Under the terms of the law, the manufacturer must repair or correct any defect that substantially impairs the use, value or safety of the vehicle and which occurs within one year after the date of delivery or 12,000 miles of use, or the term of the manufacturer’s express warranty, whichever comes first. The repairs must be made at no cost to you.

If the vehicle cannot be repaired after three attempts, or if the vehicle remains out of service for 30 calendar days in total for repair, you generally may be eligible for a replacement vehicle or a refund of your purchase price, less a limited allowance for use.

What you should do if you believe you have a lemon

Your first step should be to contact the manufacturer’s zone representative at the number listed in your vehicle’s owner’s manual.

If the manufacturer’s zone representative is unable to have your vehicle successfully repaired at the manufacturer’s authorized agent, the dealer, under the Pennsylvania Lemon Law, you can request arbitration of your case through the dispute settlement program of the manufacturer, if one exists. An arbitration decision is binding on the manufacturer, but not on the consumer. You may also proceed further to bring a private lawsuit.

If the manufacturer does not have an arbitration program already set up, you may immediately proceed to initiate legal action.

Requirements of the Pennsylvania Lemon Law

There are certain important requirements of the Pennsylvania Lemon Law that you need to keep in mind and take action as appropriate.

  • You are responsible to transport or deliver your vehicle to the dealer for repairs, unless it is unreasonably difficult to do so. If that is the case, you are required to give the manufacturer written notice so that arrangements can be made to transport the vehicle to a repair site, at no charge to you.
  • Each time your vehicle is repaired, the dealer’s repair facility must provide you with a detailed statement describing repairs made, as well as the cost of parts and labor.
  • Protection under the Pennsylvania Lemon Law will not apply if the defect is the result of your abuse, neglect or alteration of the vehicle.

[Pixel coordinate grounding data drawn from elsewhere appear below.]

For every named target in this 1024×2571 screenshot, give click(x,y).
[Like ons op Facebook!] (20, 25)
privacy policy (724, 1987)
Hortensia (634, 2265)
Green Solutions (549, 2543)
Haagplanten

In addition, under the Pennsylvania Lemon Law, a vehicle that has been returned to the manufacturer may not be resold in Pennsylvania unless the manufacturer provides the consumer with a written statement that the vehicle was returned because of a defect that was not fixed within a reasonable period of time, and the same express warranty provided originally, except that it may last only for 12,000 miles or 12 months after the resale date.